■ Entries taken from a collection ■

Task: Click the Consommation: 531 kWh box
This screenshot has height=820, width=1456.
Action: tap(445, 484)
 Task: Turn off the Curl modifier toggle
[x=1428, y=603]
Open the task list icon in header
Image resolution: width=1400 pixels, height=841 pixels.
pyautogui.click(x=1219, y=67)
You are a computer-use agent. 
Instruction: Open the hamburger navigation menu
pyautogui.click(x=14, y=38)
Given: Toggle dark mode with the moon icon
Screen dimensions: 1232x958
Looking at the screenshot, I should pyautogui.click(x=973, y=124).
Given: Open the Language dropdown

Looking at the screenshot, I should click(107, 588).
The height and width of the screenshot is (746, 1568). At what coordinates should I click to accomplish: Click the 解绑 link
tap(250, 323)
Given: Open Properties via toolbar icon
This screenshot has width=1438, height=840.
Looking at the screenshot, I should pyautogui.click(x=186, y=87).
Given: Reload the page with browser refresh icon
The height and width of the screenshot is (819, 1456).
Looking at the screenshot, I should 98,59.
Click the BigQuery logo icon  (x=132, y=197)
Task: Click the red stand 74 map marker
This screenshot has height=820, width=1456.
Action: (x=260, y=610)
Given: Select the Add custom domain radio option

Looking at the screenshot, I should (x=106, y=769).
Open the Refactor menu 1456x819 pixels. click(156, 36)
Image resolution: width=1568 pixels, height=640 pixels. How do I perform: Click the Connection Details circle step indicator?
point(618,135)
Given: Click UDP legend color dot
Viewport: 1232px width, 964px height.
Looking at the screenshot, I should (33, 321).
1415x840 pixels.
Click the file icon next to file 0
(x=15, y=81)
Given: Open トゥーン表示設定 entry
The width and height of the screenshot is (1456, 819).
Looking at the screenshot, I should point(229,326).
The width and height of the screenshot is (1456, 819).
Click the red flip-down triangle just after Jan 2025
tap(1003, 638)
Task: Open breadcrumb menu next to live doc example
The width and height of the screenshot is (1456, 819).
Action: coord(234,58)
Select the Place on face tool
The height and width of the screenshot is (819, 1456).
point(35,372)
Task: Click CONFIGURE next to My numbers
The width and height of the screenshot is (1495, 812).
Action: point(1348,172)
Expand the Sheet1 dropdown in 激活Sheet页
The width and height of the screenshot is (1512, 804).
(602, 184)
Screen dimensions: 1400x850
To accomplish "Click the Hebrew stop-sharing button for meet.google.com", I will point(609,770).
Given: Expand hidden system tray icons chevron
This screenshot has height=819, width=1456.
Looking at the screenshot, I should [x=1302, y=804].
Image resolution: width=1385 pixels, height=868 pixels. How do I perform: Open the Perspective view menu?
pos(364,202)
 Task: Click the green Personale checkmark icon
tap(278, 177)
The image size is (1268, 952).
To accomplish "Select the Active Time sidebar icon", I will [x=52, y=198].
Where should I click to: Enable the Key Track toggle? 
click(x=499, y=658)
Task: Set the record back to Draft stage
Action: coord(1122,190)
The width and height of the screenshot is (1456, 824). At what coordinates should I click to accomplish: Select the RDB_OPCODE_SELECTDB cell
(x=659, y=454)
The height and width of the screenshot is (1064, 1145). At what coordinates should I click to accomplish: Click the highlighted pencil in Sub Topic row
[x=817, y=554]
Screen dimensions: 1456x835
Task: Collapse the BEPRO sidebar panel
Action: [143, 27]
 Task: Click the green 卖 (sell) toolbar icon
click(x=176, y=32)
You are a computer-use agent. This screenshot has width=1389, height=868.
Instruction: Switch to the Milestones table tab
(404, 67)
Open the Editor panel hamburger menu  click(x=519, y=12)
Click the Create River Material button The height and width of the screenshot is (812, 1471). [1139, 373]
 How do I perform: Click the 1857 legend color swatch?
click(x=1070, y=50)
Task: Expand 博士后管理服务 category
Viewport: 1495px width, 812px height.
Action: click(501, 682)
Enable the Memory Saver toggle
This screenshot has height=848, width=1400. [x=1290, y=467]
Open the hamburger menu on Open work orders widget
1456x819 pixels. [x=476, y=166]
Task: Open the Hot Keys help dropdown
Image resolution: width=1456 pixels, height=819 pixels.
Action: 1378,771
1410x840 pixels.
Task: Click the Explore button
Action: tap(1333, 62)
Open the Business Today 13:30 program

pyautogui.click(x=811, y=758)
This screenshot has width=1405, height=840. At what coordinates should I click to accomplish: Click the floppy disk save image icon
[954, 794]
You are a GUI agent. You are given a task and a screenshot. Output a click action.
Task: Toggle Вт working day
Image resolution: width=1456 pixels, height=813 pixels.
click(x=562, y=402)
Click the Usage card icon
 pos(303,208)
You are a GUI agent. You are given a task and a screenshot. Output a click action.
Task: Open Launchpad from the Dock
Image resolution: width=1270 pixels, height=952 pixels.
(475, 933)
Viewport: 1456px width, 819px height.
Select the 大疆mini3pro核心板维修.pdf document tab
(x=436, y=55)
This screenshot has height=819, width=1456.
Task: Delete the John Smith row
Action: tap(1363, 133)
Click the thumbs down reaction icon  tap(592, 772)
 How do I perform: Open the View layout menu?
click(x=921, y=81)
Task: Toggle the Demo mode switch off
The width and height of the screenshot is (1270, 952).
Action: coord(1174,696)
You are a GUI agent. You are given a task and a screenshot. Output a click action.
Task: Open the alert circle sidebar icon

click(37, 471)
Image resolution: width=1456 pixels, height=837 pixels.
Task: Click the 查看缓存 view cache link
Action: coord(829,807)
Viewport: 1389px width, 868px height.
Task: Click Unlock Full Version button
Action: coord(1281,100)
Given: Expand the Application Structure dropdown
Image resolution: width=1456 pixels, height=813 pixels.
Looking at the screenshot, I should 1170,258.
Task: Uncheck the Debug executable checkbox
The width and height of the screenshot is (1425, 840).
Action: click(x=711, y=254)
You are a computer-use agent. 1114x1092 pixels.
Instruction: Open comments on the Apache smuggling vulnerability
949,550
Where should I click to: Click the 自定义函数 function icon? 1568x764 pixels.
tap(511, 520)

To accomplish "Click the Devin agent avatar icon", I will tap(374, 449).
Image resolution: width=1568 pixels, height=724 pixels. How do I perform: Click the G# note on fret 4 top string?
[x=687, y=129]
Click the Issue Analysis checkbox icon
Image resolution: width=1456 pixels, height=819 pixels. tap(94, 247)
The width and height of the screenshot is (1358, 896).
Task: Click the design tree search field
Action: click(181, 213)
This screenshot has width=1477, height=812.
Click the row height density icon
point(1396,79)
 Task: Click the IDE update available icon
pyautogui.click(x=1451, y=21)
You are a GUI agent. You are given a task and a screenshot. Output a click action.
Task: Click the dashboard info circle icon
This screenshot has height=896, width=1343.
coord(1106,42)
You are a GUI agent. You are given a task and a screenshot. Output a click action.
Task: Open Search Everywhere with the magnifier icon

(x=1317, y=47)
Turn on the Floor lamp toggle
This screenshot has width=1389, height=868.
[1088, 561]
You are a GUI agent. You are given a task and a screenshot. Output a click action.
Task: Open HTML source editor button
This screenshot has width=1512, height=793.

■ Exercise objective ■
Report how many lines of the data above include "mode", giving the number and no other words.

■ Written response ■
2